The value of older people in the workforce should of course be appreciated. We know that many older people not in employment would like to be able to work, and by focusing on tackling age discrimination and enabling flexible working, the government could be supporting them to do so. It is vital older unemployed workers are able to access high quality employment support. But at a time of high youth unemployment, forcing people just below state pension age – many of whom have health problems or disabilities – to comply with tight Jobcentre Plus requirements is a poor use of resources.

It is addressing health inequalities, not raising the state pension age, that will enable more people to work for longer. This wider agenda will also have a dramatic, positive effect on the country’s economic performance, as demonstrated by 2009 research funded by the Cabinet Office.

Yet the self-defeating insistence on short-term cuts in public spending is getting in the way.

2 Responses to “The inconvenient truth preventing extended working lives”

  1. Nick

    You’re still deluded.

    The reason is quite simple. Government has hidden all the pension debts off the books. We know that on the other side there are no assets to back up these debts. So talk about pension age is just talk about how to defraud the public out of their pensions. Just like Maxwell.

    If a median worker had invested their NI in the FTSE they would have had 19K a year, RPI linked joint life, from 65. That is because their fund is so high. A direct result of compound interest. The state pension is in effect a 75% tax on someone who earns 26K a year when it comes to their pension, and now you are talking about doing them out of more money.

    Now for the discrimination against people who are poor, and so live shorter lives. The state pension does them in too.

    The solution is this. Put NI into a pot in their names. On death, the pot or what remains goes into the pots of their heirs. That way, if they live a shorter time, the money isn’t given to someone else. Since being poor tends to run in families, their heirs get a bigger pot to start.

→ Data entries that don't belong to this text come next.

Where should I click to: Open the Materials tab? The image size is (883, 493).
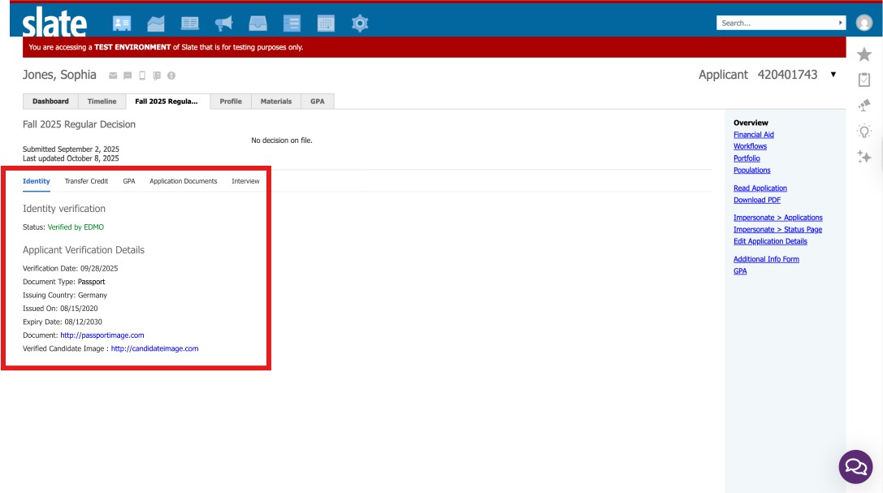(x=276, y=102)
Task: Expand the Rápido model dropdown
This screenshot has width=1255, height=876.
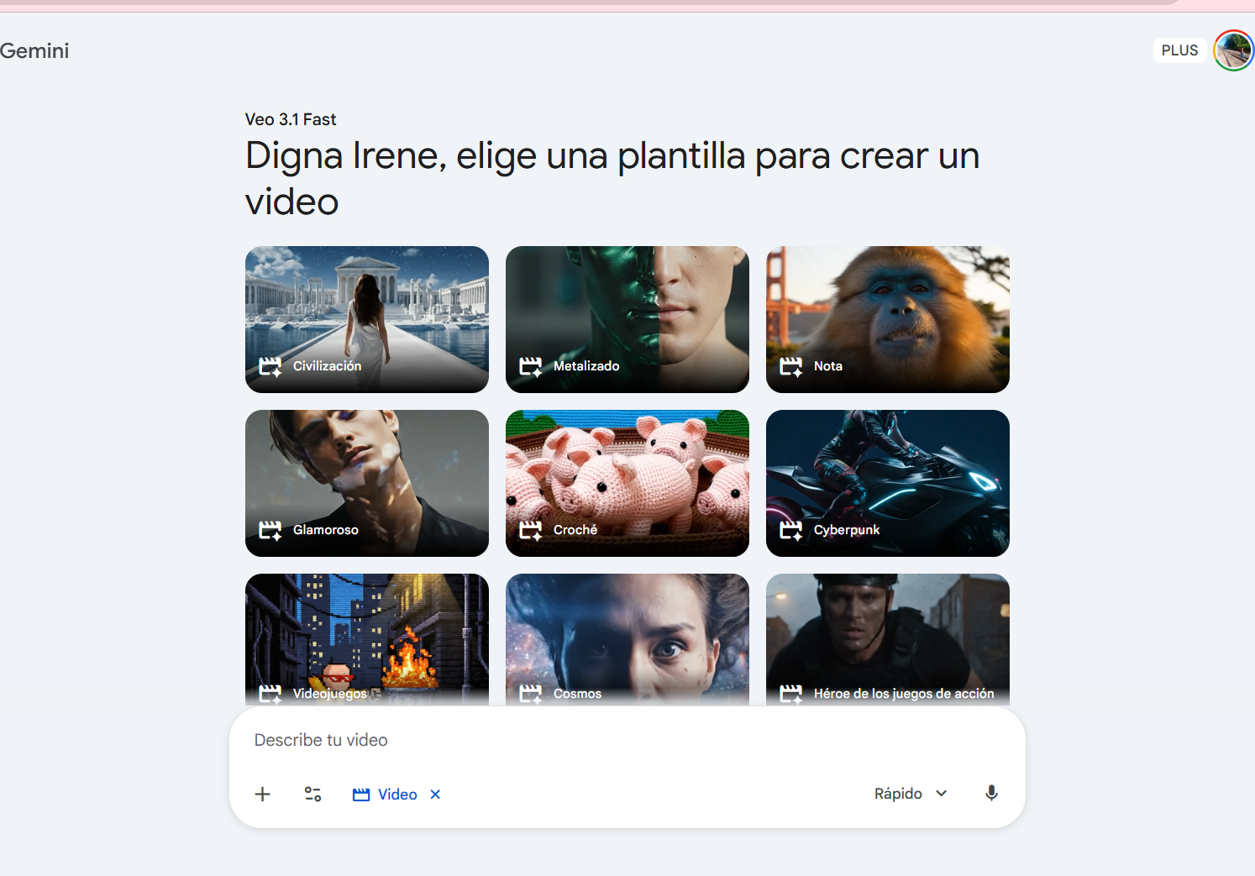Action: click(899, 794)
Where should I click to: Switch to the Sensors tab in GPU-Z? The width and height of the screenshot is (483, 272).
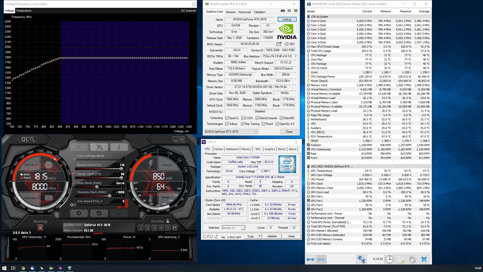tap(230, 12)
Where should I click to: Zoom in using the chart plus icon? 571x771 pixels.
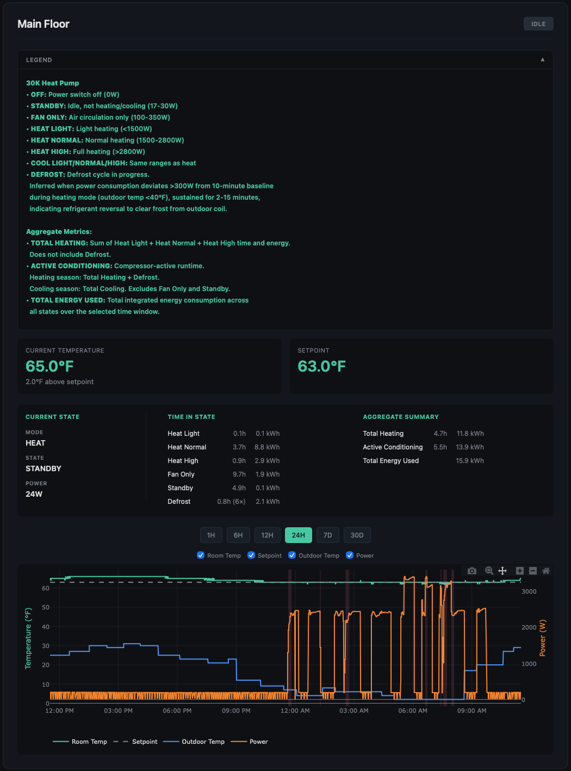[519, 571]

    All that is then needed is a state insurance scheme that if people’s pots run out before they die, then they get the help they need. Very cheap because for most people, that won’t be the case. It’s just in time, because its a once of check for a small number of people. The payouts are minimised because it will be just for people who are old, so the payouts relatively small because their life expectancy at that age is reduced.

    However, since its a Ponzi, you will carry on ripping people off, and you will default.

  2. Newsbot9

    As usual, it can only be a “Ponzi” if you cut off new payers. You’re simply determined to punish the 99% for existing, and ensure that retirement is abolished.

    As usual, you lie about the rates…they would have have 2.6k, at best. You apply no fees, try and apply the entirety of NI to pensions…so many other factors which don’t support your position.

    Of course you want to withdraw the NHS and state pension. That way, they can end up spending far more on your private companies, and like Singapore end up in a situation where they can’t afford to retire.

    (Then there’s also the effect on what remains of social housing funding, etc. – pushing up the poverty premium even more)

    And then you want to force them to pay massive amounts of cash on “insurance”, which would be no less than 5% of income at even very “reasonable” assumptions, for the rich. The poor would end up with a termination deadline after which they’re thrown out in the street to starve in their old age, should they try and retire.